Mas é claro que Anos Voldigoad, o Rei-demônio da Destruição, não poderia deixar isso barato. Vocês acharam mesmo que ele teria um show genérico e sem graça, só porque você achou a premissa e a sinopse genérica e sem graça? Com uma história ainda genérica, mas muito bem trabalhada e, principalmente, bastante divertida, nos vemos investidos no mistério do mundo, tentando entender o que aconteceu nos dois mil anos que passaram.
Muito se comenta sobre “protagonistas invencíveis”, onde qualquer conflito que envolva violência ou força física não traz nenhuma tensão para o espectador: Nunca há uma real chance de os mocinhos serem derrotados, então, aquela luta não tem sentido. Várias obras tentam circunver esse obstáculo ao deixar seu protagonista de lado, e permitir que as personagens de apoio tenham seu tempo no holofote. One-Punch Man faz isso com maestria, sempre dando alguma desculpa para que o patrono do show esteja no lugar errado na hora que precisamos dele.
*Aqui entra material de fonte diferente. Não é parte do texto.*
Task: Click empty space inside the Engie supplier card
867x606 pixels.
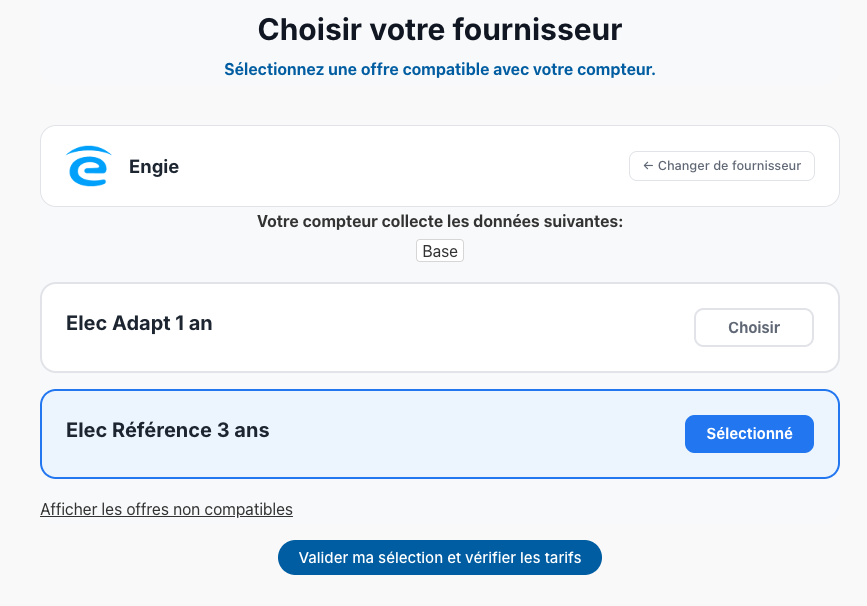Action: click(400, 166)

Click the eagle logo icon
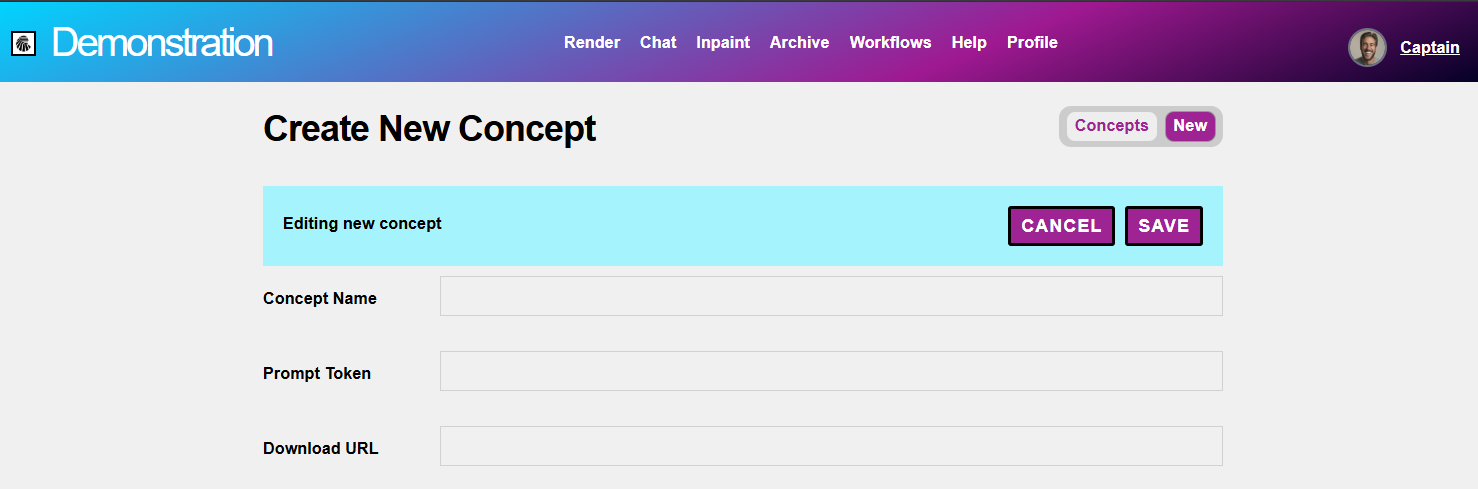24,43
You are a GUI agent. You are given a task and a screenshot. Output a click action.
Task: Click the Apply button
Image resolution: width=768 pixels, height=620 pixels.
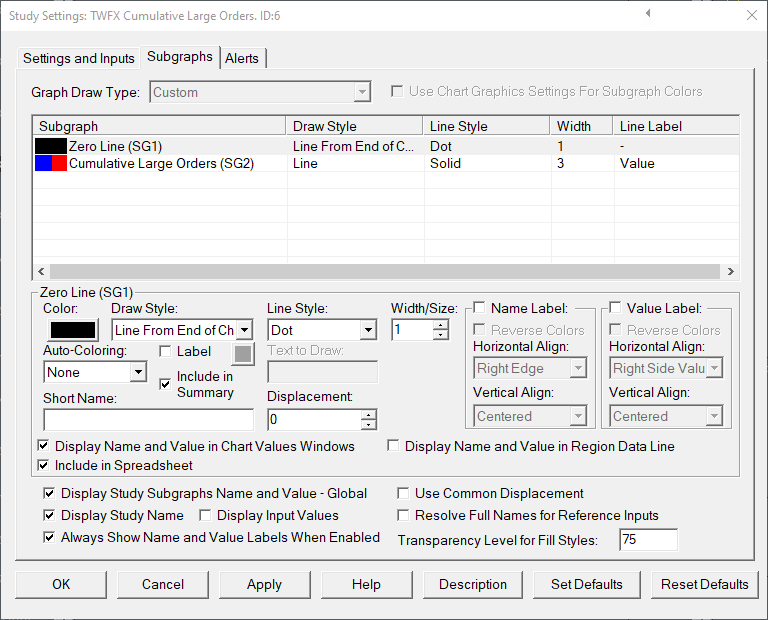tap(264, 584)
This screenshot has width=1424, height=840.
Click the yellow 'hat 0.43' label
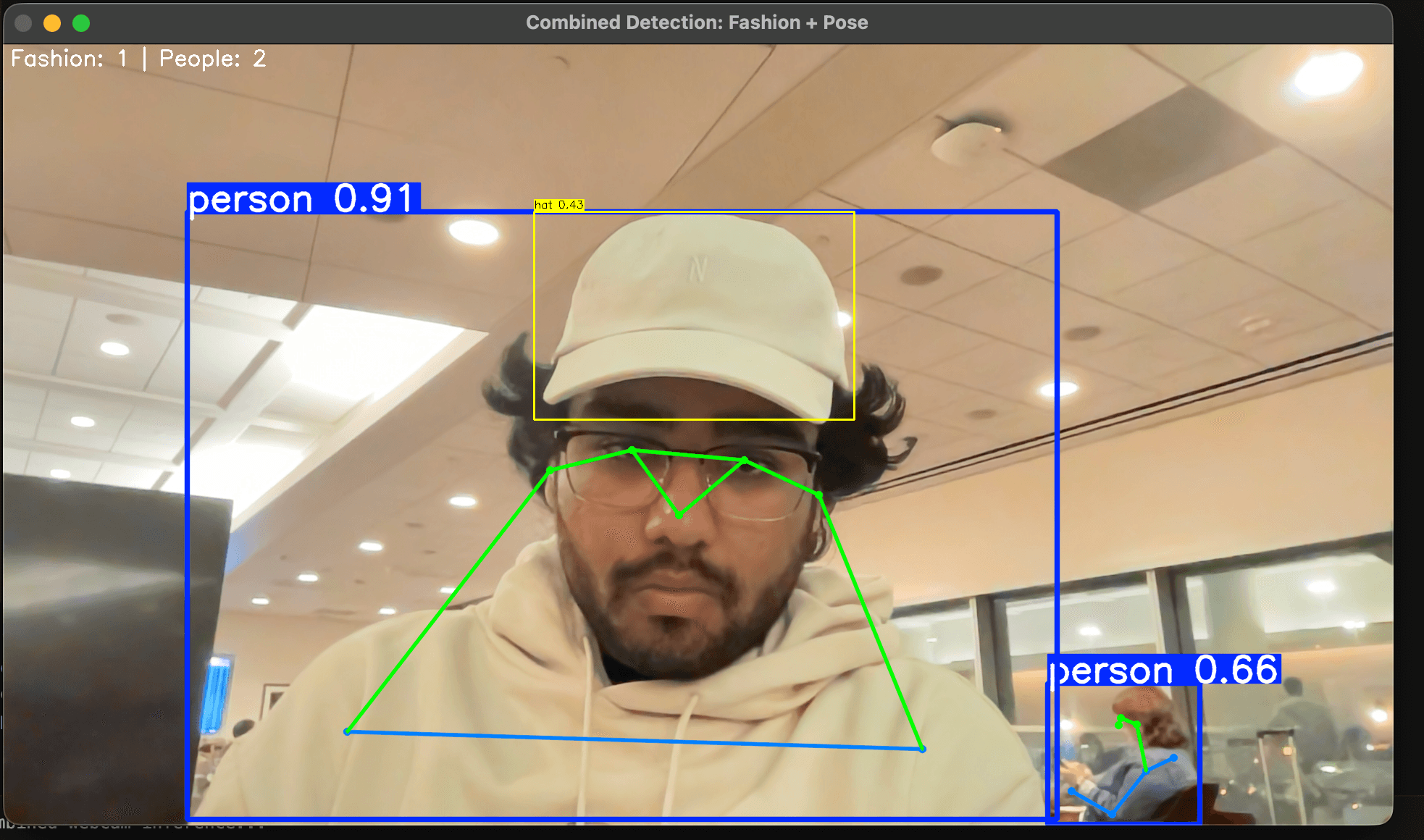[x=558, y=205]
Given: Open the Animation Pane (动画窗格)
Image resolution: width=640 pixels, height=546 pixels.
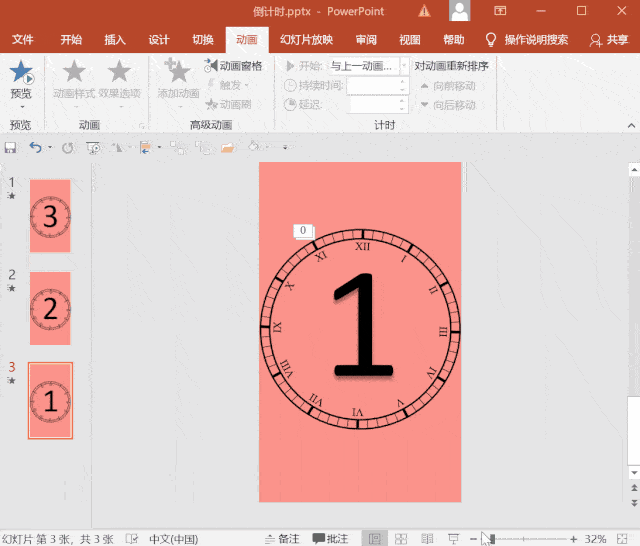Looking at the screenshot, I should pos(234,66).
Isso funciona um número de vezes, até você perceber que no final, o protagonista invencível sempre vai chegar e resolver o problema.
A forma que “The Misfit of Demon King Academy” encontrou de resolver esse problema é interessante: Fazendo o conflito principal não ser uma batalha de forças, mas uma batalha de ideais. Afinal, como já comentamos, não haveria história alguma se o problema pudesse ser resolvido na base da porrada. Nem mesmo o todo-poderoso Rei-demônio da Destruição pode derrotar mil anos de racismo sistêmico. Pelo menos, não em uma noite.
Porém, acredito que o maior mérito do show seja no seu caráter genuinamente misterioso. O grau de absurdo do show atinge níveis estratosféricos logo no primeiro episódio, te dando a impressão de que aquilo não passa de uma descarada paródia, afinal, não há como algo assim ser sério… né?
Depois de alguns episódios, você percebe a seriedade com que tudo é tratado, mesmo quando estamos tratando de coisas ordens de grandeza piores do que deveria ser permitido. Você fica sem saber dizer se a intenção era ser uma paródia ou era ser levado a sério, e, pra mim, esse é um efeito mágico que só pode ser alcançado com completa maestria sob a escrita. Não é fácil fazer algo assim, que pode ser interpretado de ambas as formas e te deixa irritado não importa qual delas você resolva adotar. O animê realmente merece os parabéns.
Outra coisa que precisa ser comentada é sobre o aspecto técnico do show. Mais uma vez, temos uma impressão de que animês “como esse” tendem a ser mal produzidos, tendo animação desajustada, direção porca e coreografia desanimadora. Embora seja verdade na maior parte dos casos, “The Misfit of Demon King Academy” nos mostrou, outra vez (já é o quê? A terceira vez? Só nessa postagem?), que nem tudo deve ser levado apenas por impressões.
A animação, do estúdio Silverlink, é belíssima e se mantém consistente ao longo de todos os treze episódios; a direção, do dueto Shin Oonuma e Masafumi Tamura, fez jus à complexidade da obra e conseguiu torná-la ainda mais marcante; e a coreografia tornou cada luta em um espetáculo digno de um season finale.
A grande lição que temos que tirar disso tudo é que julgar um livro pela capa etc etc etc. Já conhecemos o ditado, né? De verdade, a lição que fica é sobre expectativas e como o resultado se compara a elas. Eu acabei adorando “The Misfit of Demon King Academy” pois fui com a expectativa mais baixa do mundo, e me deparei com um resultado surpreendentemente acima do que esperava. Isso fez com que minha visão da obra fosse um enorme sorriso. Quando você espera um 2/10 e consegue um 6/10, ele parece muito melhor do que um 6/10 que parecia ser um 9/10. Na prática, o show é um 10/10 no meu coração, que me divertiu horrores por toda sua exibição e provavelmente liderará a minha lista de melhores do ano, para semear ainda mais caos por lá.
Encerro pedindo desculpas ao show, e desculpas A VOCÊ, leitor, que agora vai assistir o animê com uma expectativa super alta e vai se decepcionar. Foi mal.
“The Misfit of Demon King Academy” está disponível na plataforma de streaming Crunchyroll, com todos os 13 episódios com legendas em português.